Par Antoine Clapas
Les Lumières se sont-elles éteintes ? Mais n'étaient-elles pas frappées de mort (de mort spirituelle) dès leur naissance ? Ce sont les questions que suscite l'essai d'Elizabeth Lévy. Les maîtres-censeurs, également nommés tontons lyncheurs, ce sont les journalistes du Monde, de Libération ou du Nouvel Observateur, des faiseurs d'opinion qui ont oublié toutes les lois du dialogue, et même ceux du combat politique. « Juger, décréter, parfois lyncher deviennent des substituts tant à la pensée qu'à l'action. » Des exemples ? Elizabeth Lévy décortique avec une rare patience les articles de presse à propos du Kosovo et de la guerre de Yougoslavie en général ; elle décrit les procès intentés au sociologue Paul Yonnet, à Pierre-André Taguieff ou Régis Debray, la création de la fausse affaire Renaud Camus, les manipulations de l'antiracisme, la dictature de l'académisme d'avant-garde en art. Toute une domination moralisatrice et dépourvue de discernement moral, perdant en même temps les exigences de la raison et ignorant la spécificité du politique. À propos du dogme européiste, et des projets politiques en général, notre essayiste résume l'attitude qui prévaut à gauche : « Méfiance envers le suffrage universel – le peuple est un obstacle à la nouvelle adaptation ». Il n'est plus question que de jouir du monde et de le dominer tout à fait, en « exhibant un sujet fondé à revendiquer une autonomie illimitée », débouchant naturellement sur un nihilisme mou.

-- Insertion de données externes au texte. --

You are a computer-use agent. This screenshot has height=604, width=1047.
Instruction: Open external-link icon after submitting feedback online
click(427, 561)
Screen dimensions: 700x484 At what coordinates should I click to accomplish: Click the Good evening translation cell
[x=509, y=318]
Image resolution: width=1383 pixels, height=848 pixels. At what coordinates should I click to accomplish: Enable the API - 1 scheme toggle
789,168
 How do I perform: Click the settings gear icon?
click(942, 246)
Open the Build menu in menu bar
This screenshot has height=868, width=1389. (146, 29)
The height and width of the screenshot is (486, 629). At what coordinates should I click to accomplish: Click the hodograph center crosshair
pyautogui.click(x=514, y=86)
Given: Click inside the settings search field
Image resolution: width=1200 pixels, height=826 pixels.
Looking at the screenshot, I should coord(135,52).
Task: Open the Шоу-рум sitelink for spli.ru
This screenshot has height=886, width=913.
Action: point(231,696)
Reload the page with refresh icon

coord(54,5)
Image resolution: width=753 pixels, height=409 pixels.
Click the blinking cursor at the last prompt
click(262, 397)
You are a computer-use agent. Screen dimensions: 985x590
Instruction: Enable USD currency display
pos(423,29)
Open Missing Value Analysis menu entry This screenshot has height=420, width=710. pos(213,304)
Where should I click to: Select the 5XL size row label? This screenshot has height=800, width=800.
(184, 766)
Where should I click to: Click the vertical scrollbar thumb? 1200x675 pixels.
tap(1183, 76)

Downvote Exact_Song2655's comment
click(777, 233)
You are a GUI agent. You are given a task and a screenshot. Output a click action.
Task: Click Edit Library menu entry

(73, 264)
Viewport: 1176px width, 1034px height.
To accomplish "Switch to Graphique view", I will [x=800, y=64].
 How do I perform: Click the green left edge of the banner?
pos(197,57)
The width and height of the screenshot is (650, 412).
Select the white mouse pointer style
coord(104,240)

On voit bien, à propos de l'Algérie, la position de l'establishment de la rive gauche. On décrète que l'islamisme algérien est a priori dangereux et terroriste, et l'on se réjouit qu'un président algérien interdise au peuple de s'exprimer aux élections. « Une guerre entre "affreux et pourris" ne procurerait pas aux observateurs la satisfaction de lutter contre le Mal. Il faut donc le transformer en croisade pour la liberté », interroger des femmes laïcardes minoritaires, en appelant Bab el Oued un quartier musulman d'Alger.
Sainte vigilance
Dans les grands médias, les maîtres-censeurs exercent un pouvoir sans commune mesure avec leurs contradicteurs, ni, sans doute, avec leur compétence. Ils agitent les mythes d'une France indigne, coupable et sale pour se complaire au royaume de la Vertu, tout en tenant un langage victimaire. Ils s'inventent des démons et des ennemis, voient Pétain, Héliogabal et Hitler à chaque coin de rue, chez tout passant suspecté de manquer à la sainte « vigilance ». Dès qu'une contradiction est avancée dans le "débat", ils exploitent la reductio ad petainum, comme le dit Finkielkraut, et cherchent à limiter la France aux droits de l'homme. Même dans la recherche universitaire, « la dénonciation publique des liaisons dangereuses » est « le sel de la vie vigilante », antifascisme usant de tous les droits du fascisme le plus obtus.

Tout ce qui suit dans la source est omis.